SELECTION ->
This is the fake, performative, and internationalist nationalism of the American elite class: they use emotional triggers to rally the people behind the flag of the state in the name of lofty humanitarian causes which mask their own self-importance and narcissistic greatness. In fact, the systematic and periodic milking of tragedy to sow mass hysteria and manufacture support for the liberal imperium and its rulers has become the modus operandi in Washington. The consequence is not only further empowerment of the martial state, but also the enabling and even the ennobling of America’s war machine.
But so what? So what if our information ecosystem in the West is substantively flawed and prejudiced? Is this kind of systemic information bias, unbalanced coverage, and outright favouritism not endemic to all culture-complexes, prevalent also across state-run media in China, Iran, and Russia? The answer is certainly yes, but with an important qualification: the latter are not liberal democracies.

WRITTEN INSTRUCTION 1 ->
Reproduce the passage about American elite nationalism starting at "But so what?" and ending at "not liberal democracies.".
WRITTEN INSTRUCTION 2 ->
In the passage about American elite nationalism, what qualification separates the state-run media of China, Iran, and Russia from the Western information ecosystem?
WRITTEN INSTRUCTION 3 ->
Carry the passage about American elite nationalism forward, beginning after its final sentence.

Word and element location data
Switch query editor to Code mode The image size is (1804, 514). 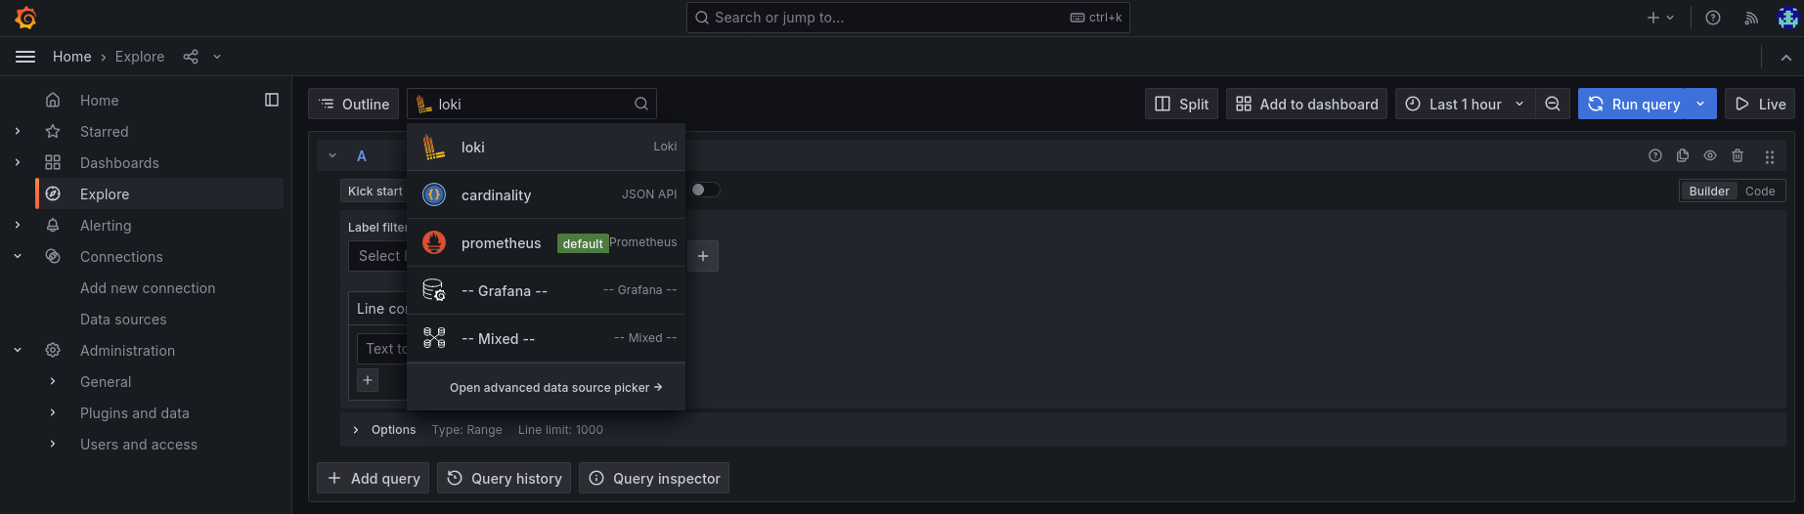point(1760,192)
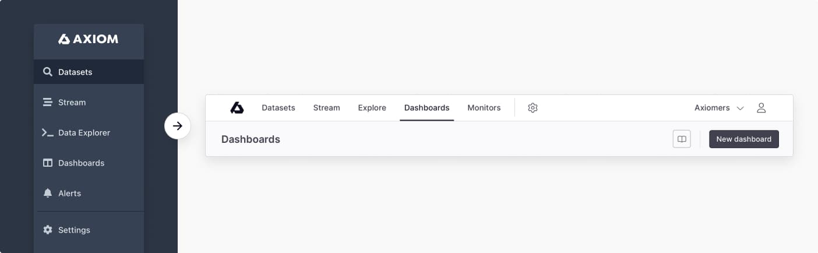Click the round arrow icon between the layouts

(178, 126)
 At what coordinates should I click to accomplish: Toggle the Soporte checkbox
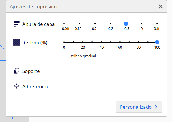pyautogui.click(x=65, y=71)
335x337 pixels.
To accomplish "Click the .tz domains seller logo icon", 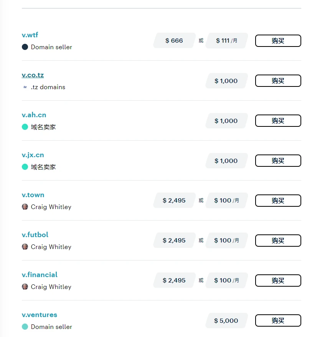I will pyautogui.click(x=25, y=87).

TASK RESPONSE 1 ->
But so what? So what if our information ecosystem in the West is substantively flawed and prejudiced? Is this kind of systemic information bias, unbalanced coverage, and outright favouritism not endemic to all culture-complexes, prevalent also across state-run media in China, Iran, and Russia? The answer is certainly yes, but with an important qualification: the latter are not liberal democracies.

TASK RESPONSE 2 ->
They are not liberal democracies.

TASK RESPONSE 3 ->
Some might say the foreign policy hawks have not learned from their catastrophic regime-change wars in the Middle East. But they have. They learned the importance of narrative control and information warfare targeting domestic audiences: consolidating the media, tightening their hold on information, marginalising the few investigative journalists that remain, and nullifying scepticism as examples of appeasement or Putinism. Undoubtedly, the situation seriously endangers civil liberties and freedom of thought in the Anglosphere, undermining the very foundation of Western democracy.
But wedded to a disturbing, yet ascendant, neo-McCarthyism, the homogenisation of the Western media environment could ultimately prove more ominous than simple government censorship à la North Korea or Iran. At its core, the phenomenon aims to condition public opinion into “correct” acceptable speech patterns in the service of the “noble lie” — using the good heart of most ordinary citizens and their repulsion at human suffering as bait.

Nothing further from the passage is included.